Now, use limit to find $O(f(n))$: $\lim_{n\to\infty} \dfrac{2^{n+1}}{2^n}=2$. This is not equal to infinity, so the limit exists, hence $2^{n+1}$ belongs to $O(2^n)$.
Now, according to transitivity property: $$2^n=O(2^{n-1}), \;2^{n-1}=O(2^{n-2}),\;\ldots ,\;2^i=O(2^{i-1})$$ so using transitivity property we can write $2^{n+1}=O(2^{i-1})$. We can go on extending this so that finally $2^{n+1}= O(2^k)$, where $k$ is constant. So we can write $2^{n+1}=O(1)$. Do you agree with what has been proved? If not, where is the fallacy?
No, this is not true.
For a fixed $n$ you have $2^n \le \alpha_n$ for some $\alpha_n \gt 0$. This is generally obvious, since $2^n$ is some number, but your "proof by induction" basically proves the same.

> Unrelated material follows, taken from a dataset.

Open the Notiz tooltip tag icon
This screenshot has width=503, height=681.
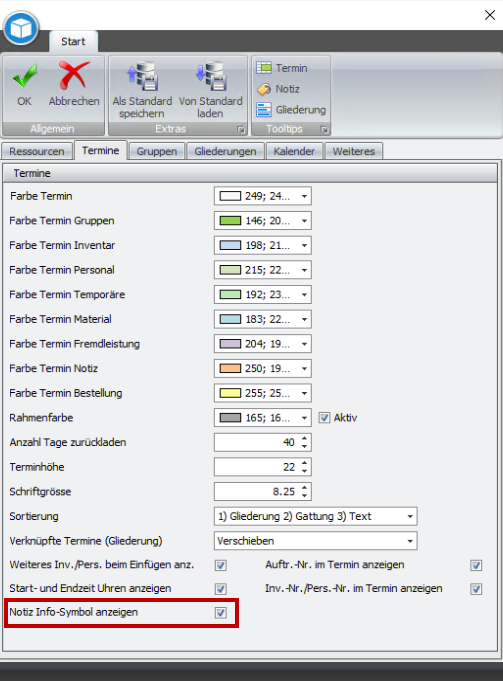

Note that $\alpha_n$ is depending on $n$.
But: $2^n = \mathcal{O}(1)$ would imply that $2^n \le \alpha$ for all $n$ and just one $\alpha$. That‘s not possible of course.
Or in other words: It is true that $2^n = \mathcal{O}(2^{n-k})$ for any fixed $k$, but $k$ may not depend on $n$.